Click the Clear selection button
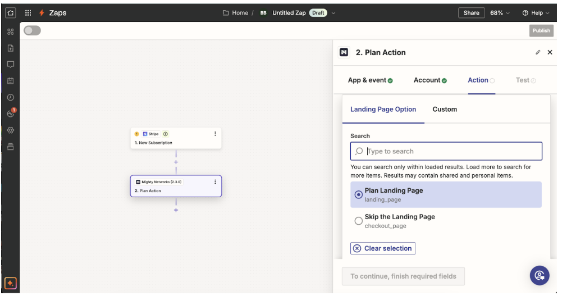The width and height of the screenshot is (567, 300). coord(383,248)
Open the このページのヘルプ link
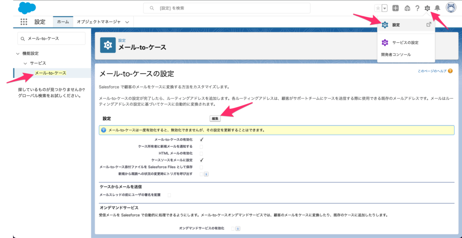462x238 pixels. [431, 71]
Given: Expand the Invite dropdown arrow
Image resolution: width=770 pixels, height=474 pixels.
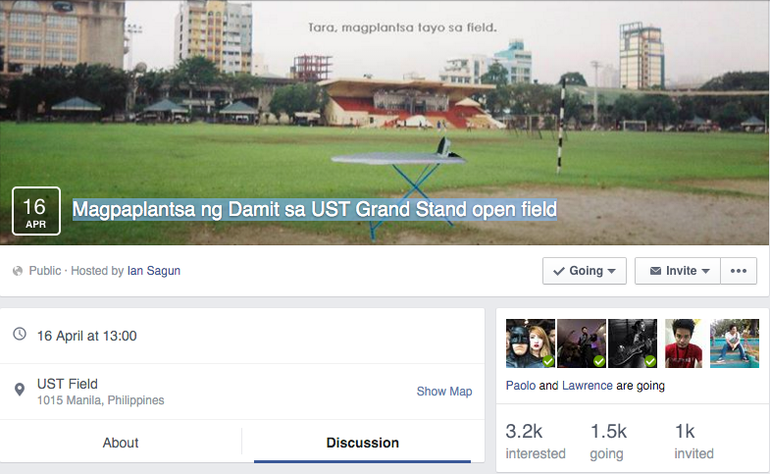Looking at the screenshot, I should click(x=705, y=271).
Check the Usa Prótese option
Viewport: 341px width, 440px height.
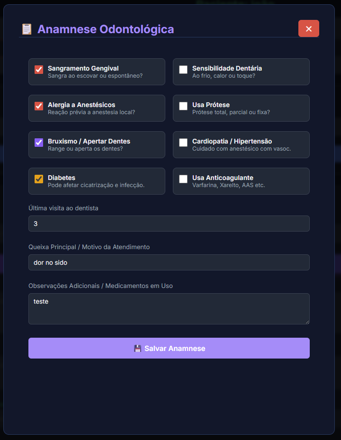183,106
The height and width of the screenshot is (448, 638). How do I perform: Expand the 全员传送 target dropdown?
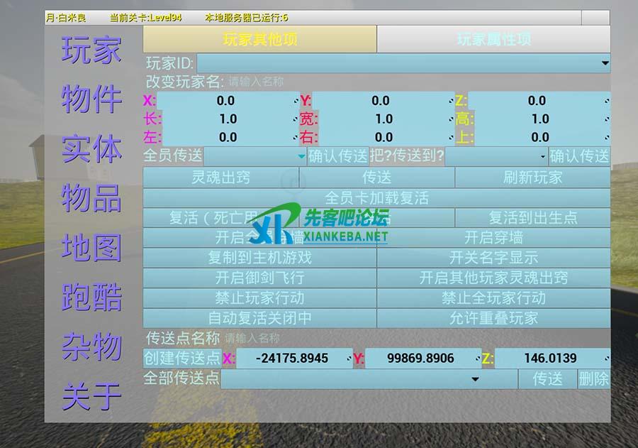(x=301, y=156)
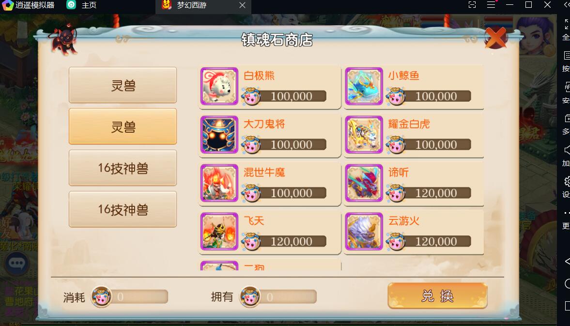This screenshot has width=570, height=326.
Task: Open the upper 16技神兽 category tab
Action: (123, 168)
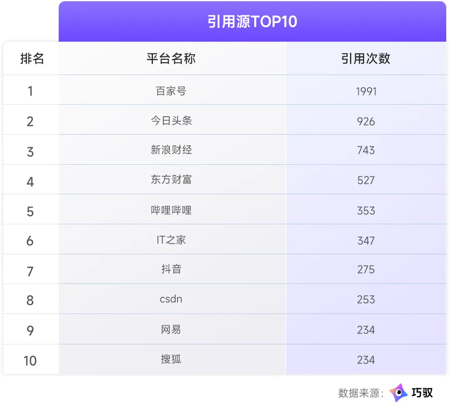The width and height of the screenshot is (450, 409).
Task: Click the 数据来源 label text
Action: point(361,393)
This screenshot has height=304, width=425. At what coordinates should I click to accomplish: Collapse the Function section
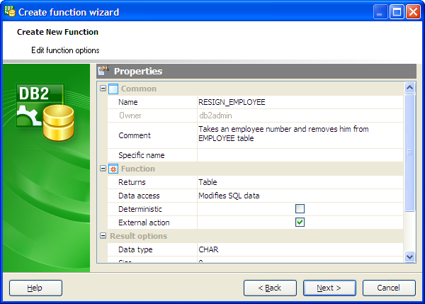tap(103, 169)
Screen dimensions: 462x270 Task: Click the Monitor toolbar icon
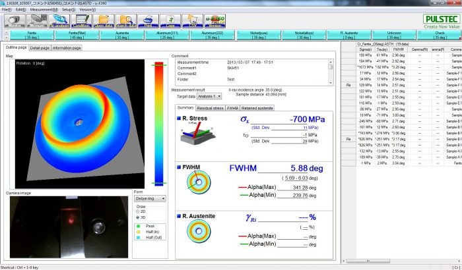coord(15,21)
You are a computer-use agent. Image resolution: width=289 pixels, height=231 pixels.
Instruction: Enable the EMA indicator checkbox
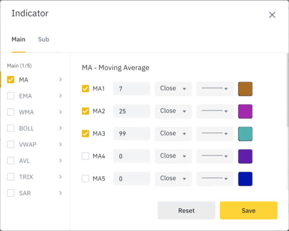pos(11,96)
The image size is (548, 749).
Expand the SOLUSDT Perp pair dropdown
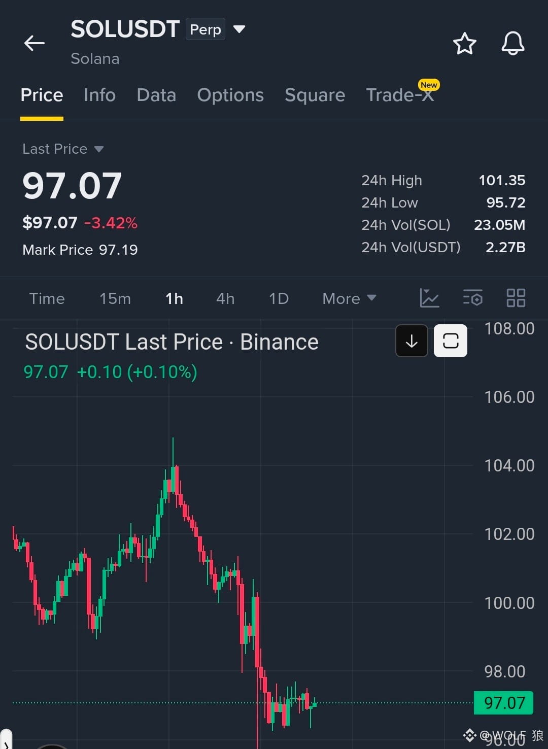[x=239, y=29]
━━━━━━━━━━━━━━━━━━━━━━━━━━━━━━
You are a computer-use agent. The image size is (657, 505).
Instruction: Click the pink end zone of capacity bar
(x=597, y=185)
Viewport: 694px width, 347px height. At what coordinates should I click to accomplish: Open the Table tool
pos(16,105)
━━━━━━━━━━━━━━━━━━━━━━━━━━━━━━
Exercise goal —
Quote the data above exactly from the line with "Click the Clear selection button" to the line with "Given: Expand the Invite dropdown arrow", both ends counted, and nothing else. Pictures don't go in.

Solution for this task —
Click the Clear selection button
The width and height of the screenshot is (567, 300). coord(383,248)
Open the このページのヘルプ link
462x238 pixels. [431, 71]
Given: Expand the Invite dropdown arrow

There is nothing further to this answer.